====== Selected extract
New legislation introduced today will prevent countries from
using the UK’s services to transport Russian oil unless it is
purchased at or below the Oil Price Cap set by the Price Cap
Coalition of the G7 and Australia.
The move follows the decision made by the G7 Finance ministers in
September who committed to the price cap as a way of undermining
Putin’s ability to fund his war in Ukraine through inflated
global oil prices, while ensuring that third countries can
continue to secure affordable oil. The UK and its coalition
partners will not make use of the cap, as they have introduced an
import ban on Russian oil.
The ban on services, including insurance, brokerage and shipping,
will be coupled with a General Licence, expected shortly, that
lays the basis for an Oil Price Cap exception that will allow
third countries to continue accessing services only if purchasing
Russian oil at or below the cap. The level of the price cap will
be set by the coalition in due course.
============
====== Entries provided
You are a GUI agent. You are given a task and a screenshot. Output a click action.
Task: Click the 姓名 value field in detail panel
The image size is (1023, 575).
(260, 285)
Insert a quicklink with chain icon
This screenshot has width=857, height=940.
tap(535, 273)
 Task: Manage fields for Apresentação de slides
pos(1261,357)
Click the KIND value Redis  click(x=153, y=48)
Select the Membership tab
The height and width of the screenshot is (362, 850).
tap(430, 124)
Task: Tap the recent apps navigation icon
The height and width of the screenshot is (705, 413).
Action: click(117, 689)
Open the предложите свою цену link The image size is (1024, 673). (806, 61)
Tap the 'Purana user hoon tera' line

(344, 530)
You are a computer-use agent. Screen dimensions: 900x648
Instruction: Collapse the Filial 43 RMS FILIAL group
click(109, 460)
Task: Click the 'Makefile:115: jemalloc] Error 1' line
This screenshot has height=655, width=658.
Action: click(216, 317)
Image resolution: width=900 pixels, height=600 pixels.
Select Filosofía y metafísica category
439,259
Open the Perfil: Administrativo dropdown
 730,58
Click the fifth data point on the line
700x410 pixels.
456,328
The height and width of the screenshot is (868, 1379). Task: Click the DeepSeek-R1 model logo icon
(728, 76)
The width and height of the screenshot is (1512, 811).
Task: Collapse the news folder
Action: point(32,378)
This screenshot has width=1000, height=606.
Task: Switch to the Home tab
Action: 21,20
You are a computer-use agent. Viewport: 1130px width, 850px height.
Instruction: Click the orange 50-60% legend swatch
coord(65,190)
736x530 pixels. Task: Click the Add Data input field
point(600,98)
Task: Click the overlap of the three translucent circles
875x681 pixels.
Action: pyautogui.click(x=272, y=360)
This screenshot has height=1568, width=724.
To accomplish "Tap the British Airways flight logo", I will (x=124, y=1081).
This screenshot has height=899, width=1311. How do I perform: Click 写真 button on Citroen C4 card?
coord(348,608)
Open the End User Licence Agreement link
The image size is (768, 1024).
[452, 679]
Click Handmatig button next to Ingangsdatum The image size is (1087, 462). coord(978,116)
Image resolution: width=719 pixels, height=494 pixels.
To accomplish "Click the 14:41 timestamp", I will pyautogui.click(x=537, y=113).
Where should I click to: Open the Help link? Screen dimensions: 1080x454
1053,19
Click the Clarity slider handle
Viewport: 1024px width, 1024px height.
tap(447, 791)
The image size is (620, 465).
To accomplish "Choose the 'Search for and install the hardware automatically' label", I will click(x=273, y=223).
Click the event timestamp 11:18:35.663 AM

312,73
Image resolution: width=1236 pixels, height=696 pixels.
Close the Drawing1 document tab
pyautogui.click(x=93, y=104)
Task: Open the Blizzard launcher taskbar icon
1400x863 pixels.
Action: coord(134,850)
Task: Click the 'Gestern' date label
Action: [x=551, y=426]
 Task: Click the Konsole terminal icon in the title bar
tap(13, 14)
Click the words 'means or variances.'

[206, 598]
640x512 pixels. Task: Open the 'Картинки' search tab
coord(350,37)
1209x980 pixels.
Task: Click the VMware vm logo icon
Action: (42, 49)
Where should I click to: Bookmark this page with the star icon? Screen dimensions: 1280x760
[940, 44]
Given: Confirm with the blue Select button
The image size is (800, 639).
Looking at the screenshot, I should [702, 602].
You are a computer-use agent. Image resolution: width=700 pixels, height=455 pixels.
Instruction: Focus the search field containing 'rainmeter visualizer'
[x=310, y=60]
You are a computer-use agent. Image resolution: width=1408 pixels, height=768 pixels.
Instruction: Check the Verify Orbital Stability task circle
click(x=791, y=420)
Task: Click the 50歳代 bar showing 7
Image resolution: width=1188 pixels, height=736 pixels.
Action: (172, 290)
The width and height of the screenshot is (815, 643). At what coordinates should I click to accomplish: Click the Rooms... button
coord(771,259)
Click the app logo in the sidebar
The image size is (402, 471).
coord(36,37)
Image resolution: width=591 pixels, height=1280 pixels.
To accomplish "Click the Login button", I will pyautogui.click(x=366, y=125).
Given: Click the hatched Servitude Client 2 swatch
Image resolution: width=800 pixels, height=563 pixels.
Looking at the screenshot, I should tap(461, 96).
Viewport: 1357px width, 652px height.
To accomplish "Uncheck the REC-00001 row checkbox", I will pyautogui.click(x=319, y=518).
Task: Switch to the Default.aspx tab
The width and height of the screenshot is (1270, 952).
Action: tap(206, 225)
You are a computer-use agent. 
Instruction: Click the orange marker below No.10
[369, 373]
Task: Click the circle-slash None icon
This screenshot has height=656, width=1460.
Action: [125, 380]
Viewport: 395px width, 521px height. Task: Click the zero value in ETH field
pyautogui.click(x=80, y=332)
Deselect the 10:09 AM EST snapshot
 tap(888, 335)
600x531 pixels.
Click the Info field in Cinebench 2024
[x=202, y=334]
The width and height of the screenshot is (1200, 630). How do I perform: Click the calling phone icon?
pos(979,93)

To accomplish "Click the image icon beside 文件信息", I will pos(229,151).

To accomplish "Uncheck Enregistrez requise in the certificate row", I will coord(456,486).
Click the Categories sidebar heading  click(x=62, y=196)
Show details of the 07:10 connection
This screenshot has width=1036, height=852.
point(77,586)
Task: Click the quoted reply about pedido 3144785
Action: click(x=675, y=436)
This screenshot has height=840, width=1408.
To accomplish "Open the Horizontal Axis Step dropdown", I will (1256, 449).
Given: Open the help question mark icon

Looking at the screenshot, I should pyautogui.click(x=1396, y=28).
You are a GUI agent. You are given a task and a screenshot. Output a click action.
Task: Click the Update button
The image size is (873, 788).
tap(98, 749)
============
**Problems to solve**:
1 > Print the passage of the oil price cap announcement starting with "The move follows" and going on through "on Russian oil.".
2 > According to the oil price cap announcement, why will the UK and its coalition partners not make use of the price cap themselves? Answer in one to three sentences.
3 > Pick up the oil price cap announcement after its final sentence and carry it forward.

**The replies**:
1 >
The move follows the decision made by the G7 Finance ministers in
September who committed to the price cap as a way of undermining
Putin’s ability to fund his war in Ukraine through inflated
global oil prices, while ensuring that third countries can
continue to secure affordable oil. The UK and its coalition
partners will not make use of the cap, as they have introduced an
import ban on Russian oil.

2 > They have already introduced an import ban on Russian oil, so they will not be buying it at any price.

3 >
Insurance is one of the key services that
enables the movement of oil by sea, particularly
protection and indemnity (P&I) insurance which
relates to third-party liability claims – the UK is a
global leader in the provision of P&I cover,
writing 60% of global cover.
Today’s legislation on crude oil will come into force on 5th
December with further measures on refined oil products coming
into force on the 5th February, to align with EU timelines for a
parallel measure. To enforce the scheme the Treasury has set up a
new team, based in the Office of Financial Sanctions
Implementation. This team will set up the licensing and
enforcement system for the Oil Price Cap; engage with industry to
ensure readiness for the cap; and monitor the level and impact of
the cap on an ongoing basis.
Chancellor of the Exchequer said:
“We continue to stand by Ukraine in the face of Putin’s barbaric
and illegal invasion. We’ve banned the import of Russian oil into
the UK and are making good progress on phasing it out completely.
This new measure continues to turn the screws on Putin’s war
machine, making it even tougher for him to profiteer from his
illegal war.”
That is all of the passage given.